Despite these challenges, modelling studies suggest that widespread use of RTS,S could prevent tens of thousands of deaths each year among children under five in high-transmission areas.

Future Developments

The success of RTS,S has paved the way for next-generation malaria vaccines. The most notable among these is R21/Matrix-M, developed by the University of Oxford and the Serum Institute of India, which has demonstrated higher efficacy in clinical trials. However, RTS,S remains a foundational achievement and continues to play a key role in the global fight against malaria.
Research continues on improving vaccine formulations, durability of protection, and integration with other malaria control strategies.

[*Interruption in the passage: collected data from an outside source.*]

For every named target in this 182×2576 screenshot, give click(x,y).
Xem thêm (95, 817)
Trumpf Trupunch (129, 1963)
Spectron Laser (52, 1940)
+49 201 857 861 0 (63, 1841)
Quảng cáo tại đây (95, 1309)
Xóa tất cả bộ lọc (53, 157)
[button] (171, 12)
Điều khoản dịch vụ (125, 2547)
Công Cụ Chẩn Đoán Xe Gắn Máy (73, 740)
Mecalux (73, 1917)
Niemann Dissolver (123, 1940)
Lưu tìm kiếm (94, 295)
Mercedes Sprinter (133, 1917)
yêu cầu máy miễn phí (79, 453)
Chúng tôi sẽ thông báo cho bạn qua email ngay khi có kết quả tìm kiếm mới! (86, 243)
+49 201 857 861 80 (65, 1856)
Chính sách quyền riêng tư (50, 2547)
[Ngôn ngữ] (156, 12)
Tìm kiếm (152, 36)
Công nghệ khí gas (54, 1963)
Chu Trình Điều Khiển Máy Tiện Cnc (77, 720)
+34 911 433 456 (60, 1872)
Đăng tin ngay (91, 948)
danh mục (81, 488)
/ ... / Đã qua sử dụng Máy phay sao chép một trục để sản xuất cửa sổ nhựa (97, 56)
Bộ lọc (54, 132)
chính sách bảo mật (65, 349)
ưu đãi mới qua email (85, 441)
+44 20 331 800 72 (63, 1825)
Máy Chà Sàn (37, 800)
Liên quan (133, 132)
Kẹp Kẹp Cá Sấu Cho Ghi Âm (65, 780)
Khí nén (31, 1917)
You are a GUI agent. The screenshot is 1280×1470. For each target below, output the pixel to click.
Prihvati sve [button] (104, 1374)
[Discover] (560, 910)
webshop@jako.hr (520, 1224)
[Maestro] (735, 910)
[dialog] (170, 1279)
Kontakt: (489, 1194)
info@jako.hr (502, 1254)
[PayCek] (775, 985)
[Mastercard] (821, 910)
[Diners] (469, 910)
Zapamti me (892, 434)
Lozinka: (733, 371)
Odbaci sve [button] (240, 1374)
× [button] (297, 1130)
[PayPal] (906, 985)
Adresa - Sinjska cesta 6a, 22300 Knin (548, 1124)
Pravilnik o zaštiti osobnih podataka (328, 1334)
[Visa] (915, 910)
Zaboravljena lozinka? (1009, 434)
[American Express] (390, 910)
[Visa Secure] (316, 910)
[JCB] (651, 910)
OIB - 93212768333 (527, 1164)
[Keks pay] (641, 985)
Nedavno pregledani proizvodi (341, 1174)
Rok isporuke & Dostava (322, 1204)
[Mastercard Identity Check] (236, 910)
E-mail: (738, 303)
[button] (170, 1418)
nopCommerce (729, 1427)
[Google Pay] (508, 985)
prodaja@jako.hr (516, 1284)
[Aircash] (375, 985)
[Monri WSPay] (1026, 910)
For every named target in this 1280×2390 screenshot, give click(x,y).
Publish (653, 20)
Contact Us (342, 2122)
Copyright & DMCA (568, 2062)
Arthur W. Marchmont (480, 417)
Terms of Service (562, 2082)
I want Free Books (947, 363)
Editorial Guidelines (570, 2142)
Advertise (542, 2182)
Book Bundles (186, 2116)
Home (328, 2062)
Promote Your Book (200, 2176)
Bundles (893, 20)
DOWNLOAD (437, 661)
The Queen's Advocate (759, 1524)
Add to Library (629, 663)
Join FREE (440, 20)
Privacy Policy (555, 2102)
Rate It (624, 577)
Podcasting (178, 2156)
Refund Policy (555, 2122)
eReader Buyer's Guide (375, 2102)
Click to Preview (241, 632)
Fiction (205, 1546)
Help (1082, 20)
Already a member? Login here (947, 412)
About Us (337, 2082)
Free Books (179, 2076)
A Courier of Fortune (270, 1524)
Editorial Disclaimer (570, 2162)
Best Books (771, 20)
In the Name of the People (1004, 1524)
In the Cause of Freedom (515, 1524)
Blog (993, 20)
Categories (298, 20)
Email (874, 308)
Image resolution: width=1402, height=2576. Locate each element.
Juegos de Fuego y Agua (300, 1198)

Significance in Global Health

RTS,S represents a historic scientific and humanitarian milestone. It is the first vaccine to target a parasitic disease, demonstrating the potential of biotechnology in addressing complex infectious diseases that disproportionately affect low-income regions.
Its introduction signifies progress toward the goals of the WHO Global Technical Strategy for Malaria 2016–2030, which seeks to reduce malaria incidence and mortality by at least 90%.